Si parte con Davide Aeterna Fame che rallenta (cosa avrà in mente) si porta verso l’esterno e con una mossa astuta gioca una carta speronamento verso Simone Scorpo che non prevedendo questa mossa porterà la sua velocità a 0 per poi dover ripartire da 1 al turno successivo; approfitta di questa situazione Lorenzo Gaio Appuleio che si porta in testa e la mantiene saldamente e tranquillamente fino alla fine del terzo giro … ma allora questo inferno?
Eccolo qui con continui colpi di FRUSTA talvolta evitati e talvolta a segno sarà proprio uno di questo colpi a fare perdere a la traiettoria migliore a Davide Aeterna Fame che andrà così a sbattere sul bordo della terra del Circo Massimo salutando i sogni di gloria. Alla fine del quarto giro è ancora davanti Lorenzo Gaio Appuleio seguito molto da vicino da Simone Scorpo e Marco Bruto Spartaco con Davide Aeterna Fame che ha accumulato un ritardo apparentemente incolmabile nell’ultimo giro.

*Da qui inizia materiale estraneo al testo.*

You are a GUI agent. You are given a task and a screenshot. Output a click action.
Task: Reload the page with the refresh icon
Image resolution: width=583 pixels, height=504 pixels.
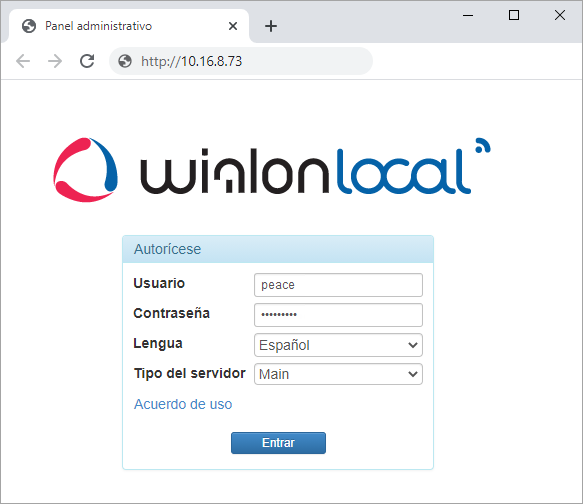click(x=87, y=61)
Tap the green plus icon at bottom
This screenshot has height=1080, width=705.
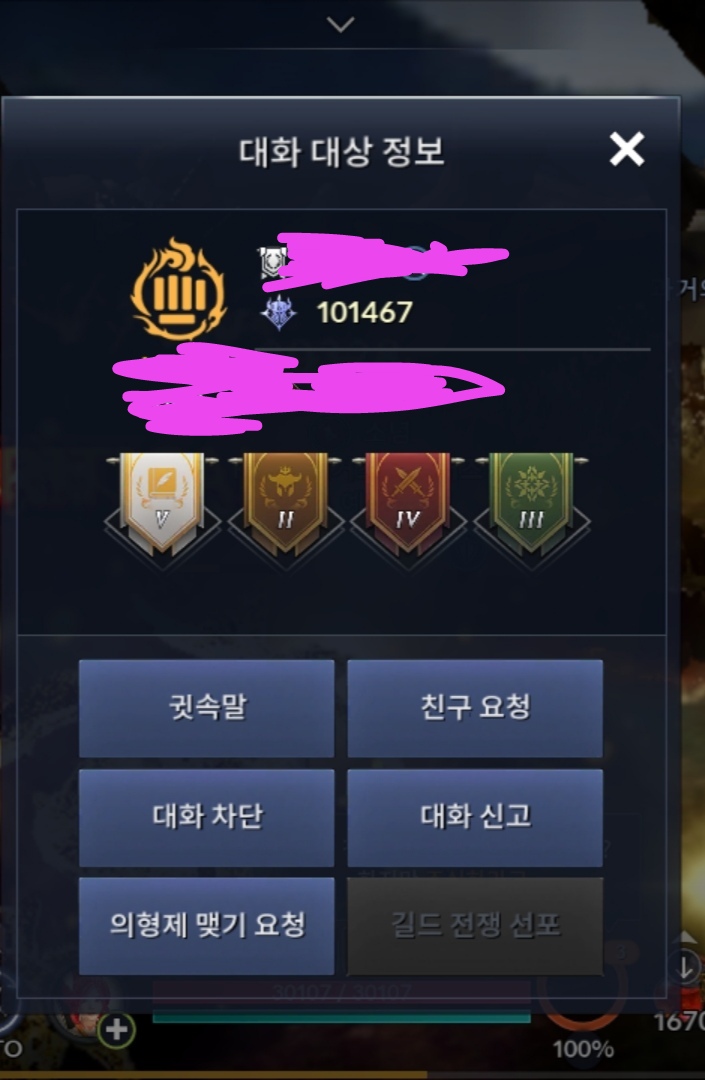116,1030
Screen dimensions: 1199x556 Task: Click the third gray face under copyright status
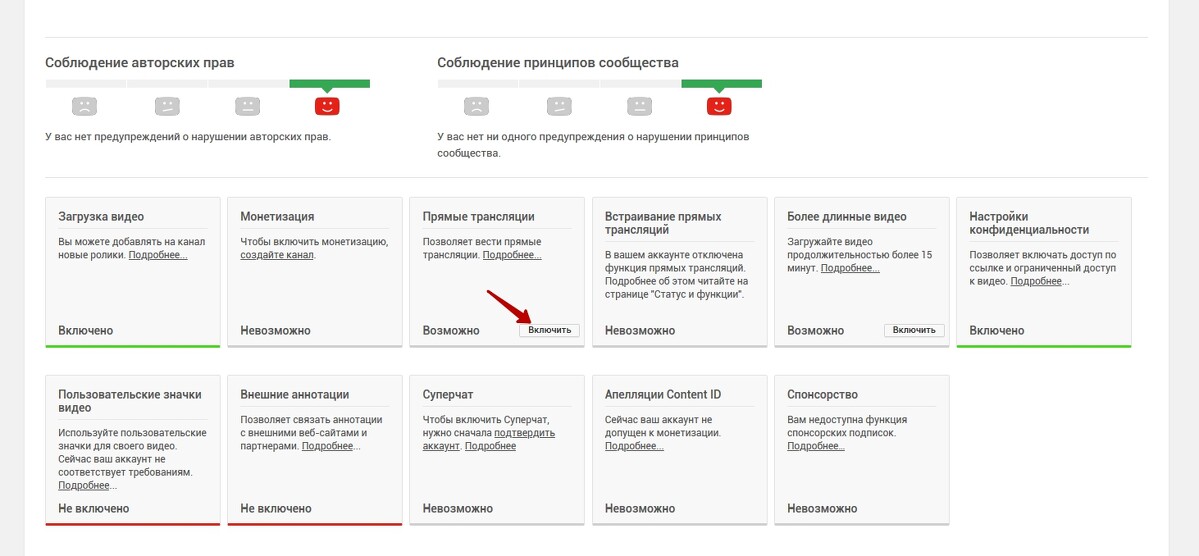click(x=247, y=105)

Un paio di Carte Bluff ben giocate da Marco Bruto Spartaco permettono di trovare un piccolo varco all’ultima curva … oramai è una lotta a due con Simone Scorpo sicuro del suo terzo posto e Davide Aeterna Fame che (piccolo spoiler) aiuterà più tardi nel suo ruolo di Generale a conquistare l’Hispania con i suoi ordini intraprendenti e rischiosi, ma decisivi!
Lo sprint sembra premiare Marco Bruto Spartaco, ma un fallito test di affaticamento spiana la strada per la vittoria (meritata) e per la corona di alloro (a casa ne abbiamo tantissimo!) a Lorenzo Gaio Appuleio.
La prossima partita la giocheremo con le regole opzionali, , CARRO PESANTE (che ha una resistenza di 1 punto in più, ma non può mai usare la velocità 4) e CAVALLI VELOCI (che a velocità 4 testato al 4,5,6, ma aumenta di 1 la velocità quando l’Auriga viene frustato) visto che ci hanno incuriosito ma non ci sentivamo ancora abbastanza VETERANI da poterle usare.
[Andrea-White Winston] Nippon • 2-4 giocatori • 12+ • 90′ • giocato in 4 • 105 minuti compresa spiegazione

Avete mai fatto una “verticale” con i giochi da tavolo? Col mio gruppo di gioco abbiamo deciso di farne una sugli autori Nuno Bizarro Sentieiro, Paulo Soledade e, dopo la partenza di Madeira (gioco quasi Lacerdiano per la sua complessità e complicazione, siamo passati a Nippon, per finire poi con Asian Tigers nelle prossime settimane.
Parliamo di un gioco fondamentalmente di maggioranze e selezione azioni, mediante un peculiare sistema di scelta attraverso dei meeple colorati, dove viene premiato chi riesce a usare meno colori possibili nel proprio round, fino alla fase di mantenimento, dove si paga in base al numero di colori utilizzati. Il gioco gira bene e dà anche sensazioni di freschezza, nonostante sia ormai uscito 10 anni fa.
Ciò nonostante, non mi ha convinto per niente, in quanto mi ha dato l’impressione di avere le strategie un po’ segnate, soprattutto nei primi turni, dove le azioni veramente utili sono poche e lo svantaggio di partire terzi o quarti diventa davvero pesante, considerato che il gioco si chiude senza pareggio di turni (e quindi il terzo-quarto rischiano di giocare un turno in meno!) e che l’unico bilanciamento sono 2-3 punti in più (che su 120-140 punti sono niente!).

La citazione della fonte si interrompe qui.